Salió a la galería, se sentó en el banco, dejó el teléfono a su lado y se puso a contemplar el mar. No podía hacer otra cosa, ni leer, ni pensar, ni escribir, nada. Sólo contemplar el mar. Se estaba perdiendo, y lo sabía, en el pozo sin fondo de una obsesión. Le vino a la mente una película que había visto, basada quizás en una novela de Dürrenmatt, en la que un comisario se obstinaba en esperar a un asesino que tenía que pasar por un determinado lugar de la montaña, por el que aquél jamás volvería a pasar; pero el comisario no lo sabía, lo esperaba y lo seguía esperando y entre tanto pasaban los días, los meses, los años…

* * *

Hacia las once de aquella misma mañana sonó el teléfono. No se había recibido ninguna llamada desde la que le había hecho el director Burgio aquella mañana. Montalbano no atendió: se había quedado petrificado. Sabía con absoluta certeza —y no conseguía explicarse el porqué— a quién oiría desde el otro extremo de la línea.

Hizo acopio de valor y tomó el teléfono.

—¿Sí…? ¿Comisario Montalbano?

Una voz hermosa y profunda, por más que perteneciera a un anciano.

—Sí, soy yo —dijo el comisario.
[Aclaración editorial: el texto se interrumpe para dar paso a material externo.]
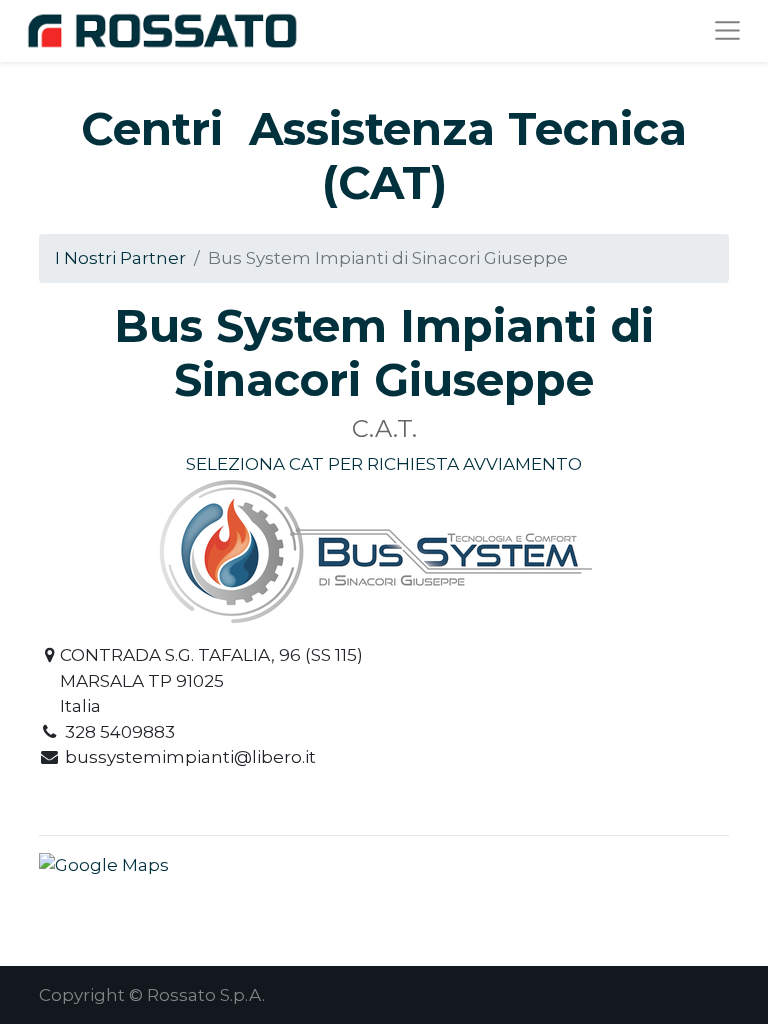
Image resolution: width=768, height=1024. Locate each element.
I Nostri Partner (120, 258)
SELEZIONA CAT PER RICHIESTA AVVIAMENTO (384, 464)
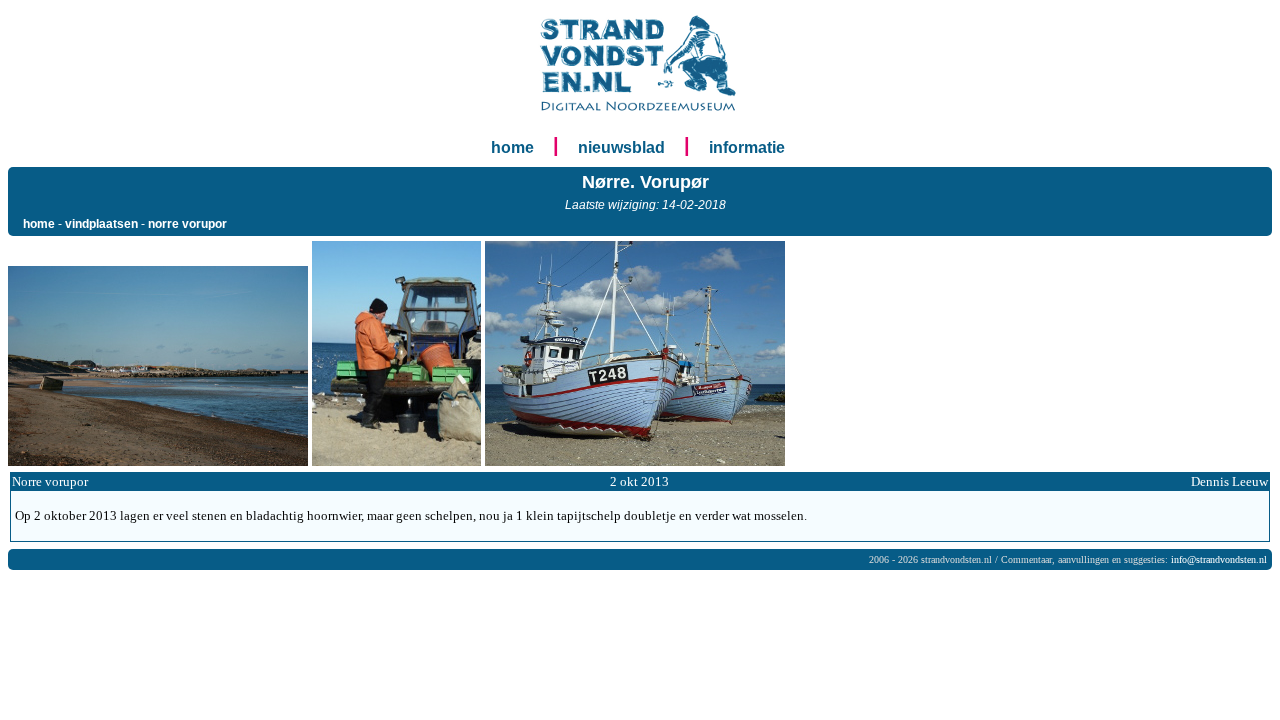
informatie (747, 147)
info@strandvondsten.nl (1219, 559)
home (512, 147)
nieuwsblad (621, 147)
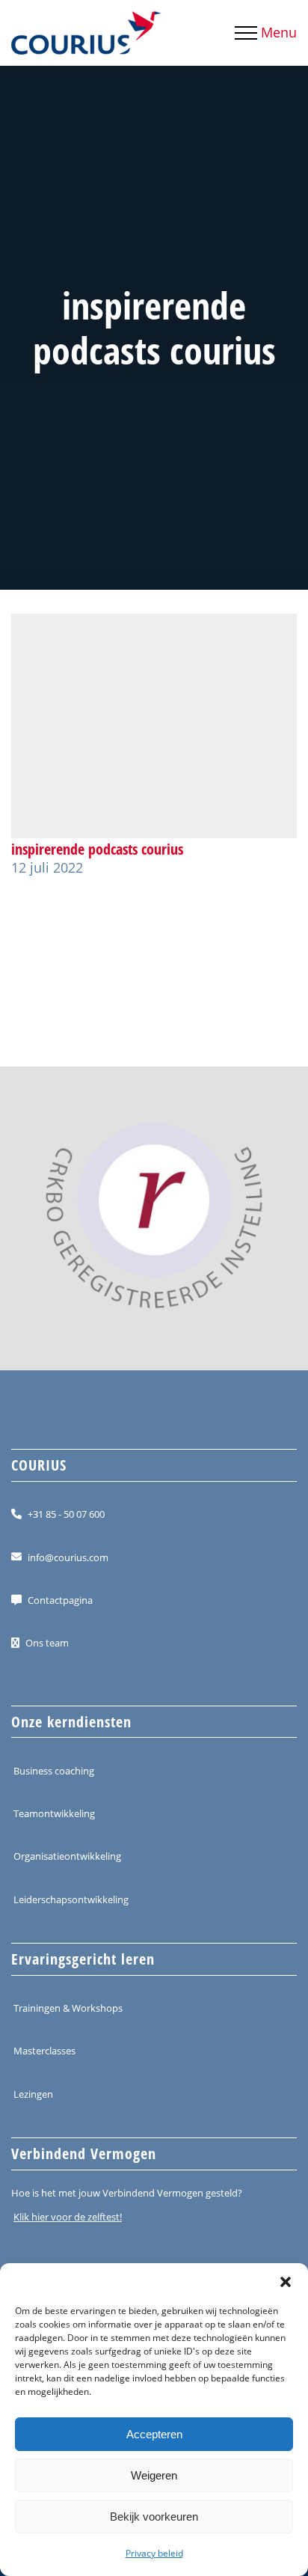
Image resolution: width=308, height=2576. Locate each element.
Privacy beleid (154, 2553)
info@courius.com (68, 1556)
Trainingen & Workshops (68, 2008)
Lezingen (33, 2093)
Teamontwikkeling (54, 1813)
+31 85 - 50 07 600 (66, 1514)
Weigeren (154, 2475)
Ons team (47, 1642)
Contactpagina (60, 1600)
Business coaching (53, 1770)
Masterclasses (44, 2050)
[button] (285, 2281)
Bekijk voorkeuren (154, 2516)
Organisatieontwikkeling (67, 1856)
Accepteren (154, 2434)
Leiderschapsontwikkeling (71, 1898)
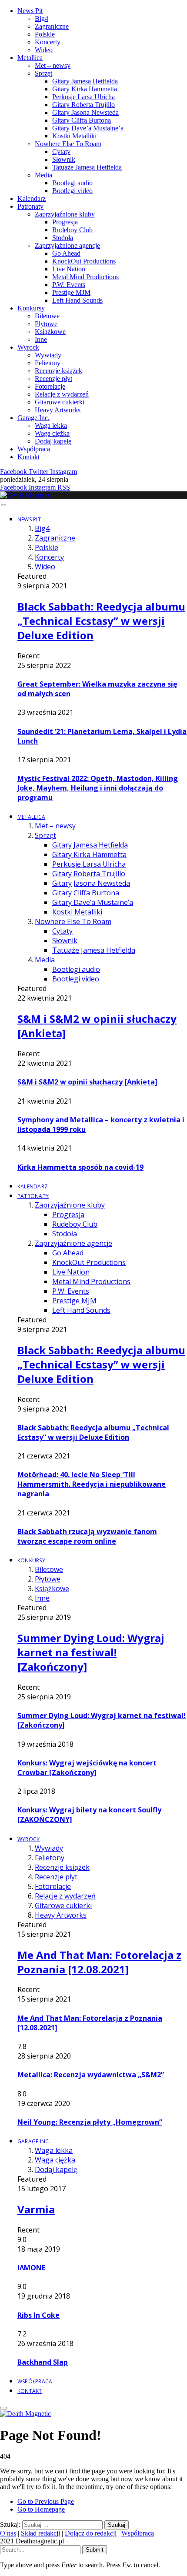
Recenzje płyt (53, 378)
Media (43, 175)
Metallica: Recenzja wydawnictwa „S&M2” (90, 2074)
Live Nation (68, 269)
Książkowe (50, 331)
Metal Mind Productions (85, 276)
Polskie (45, 34)
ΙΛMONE (31, 2267)
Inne (41, 339)
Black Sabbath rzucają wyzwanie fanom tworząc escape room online (87, 1536)
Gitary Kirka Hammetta (84, 89)
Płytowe (46, 323)
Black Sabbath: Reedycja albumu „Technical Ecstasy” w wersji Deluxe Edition (101, 620)
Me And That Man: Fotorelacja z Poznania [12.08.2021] (99, 1962)
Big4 (41, 18)
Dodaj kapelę (53, 441)
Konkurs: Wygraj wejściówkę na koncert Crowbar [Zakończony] (87, 1767)
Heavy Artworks (57, 410)
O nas (8, 2533)
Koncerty (47, 42)
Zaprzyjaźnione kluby (65, 214)
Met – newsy (52, 65)
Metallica (30, 57)
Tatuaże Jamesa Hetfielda (87, 167)
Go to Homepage (41, 2509)
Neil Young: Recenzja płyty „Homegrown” (89, 2122)
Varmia (36, 2209)
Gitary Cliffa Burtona (81, 120)
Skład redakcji (40, 2533)
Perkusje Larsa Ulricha (83, 96)
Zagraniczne (52, 26)
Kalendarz (31, 198)
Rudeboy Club (72, 230)
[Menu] (3, 505)
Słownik (63, 159)
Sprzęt (43, 73)
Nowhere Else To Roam (68, 143)
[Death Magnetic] (25, 495)
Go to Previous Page (45, 2501)
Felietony (47, 363)
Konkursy (31, 308)
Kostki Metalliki (74, 136)
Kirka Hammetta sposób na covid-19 (80, 1167)
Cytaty (61, 151)
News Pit (30, 10)
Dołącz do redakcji (91, 2533)
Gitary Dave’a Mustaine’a (88, 128)
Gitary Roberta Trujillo (83, 104)
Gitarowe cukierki (59, 402)
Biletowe (47, 316)
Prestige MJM (71, 292)
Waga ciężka (52, 433)
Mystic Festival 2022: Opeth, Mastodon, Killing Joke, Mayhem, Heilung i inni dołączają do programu (97, 788)
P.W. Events (68, 284)
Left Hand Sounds (77, 300)
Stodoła (62, 237)
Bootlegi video (72, 190)
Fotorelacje (50, 386)
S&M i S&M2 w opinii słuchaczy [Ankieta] (87, 1082)
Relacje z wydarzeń (62, 394)
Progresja (65, 222)
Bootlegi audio (72, 183)
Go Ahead (66, 253)
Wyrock (28, 347)
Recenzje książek (58, 370)
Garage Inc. (33, 417)
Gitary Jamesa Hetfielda (85, 81)
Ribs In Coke (38, 2315)
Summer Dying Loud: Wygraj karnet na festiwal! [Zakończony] (90, 1652)
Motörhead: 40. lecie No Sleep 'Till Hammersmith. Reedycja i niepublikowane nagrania (91, 1484)
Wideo (44, 49)
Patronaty (30, 206)
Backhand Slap (42, 2362)
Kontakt (28, 456)
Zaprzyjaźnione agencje (67, 245)
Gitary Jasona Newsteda (85, 112)
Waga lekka (51, 425)
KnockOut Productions (84, 261)
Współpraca (33, 449)
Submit (95, 2549)
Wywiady (48, 355)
Y no pudo evitar añadir:

—¡Por fin!

—¡Por fin! —repitió el anciano.

Ambos permanecieron un rato en silencio, escuchando el rumor de sus respiraciones.

—Acabo de llegar a Punta Ràisi. Podré estar con usted en Vigàta a la una y media como máximo. Si está de acuerdo, explíqueme exactamente dónde me espera. Hace mucho tiempo que falto del pueblo. Cincuenta y un años.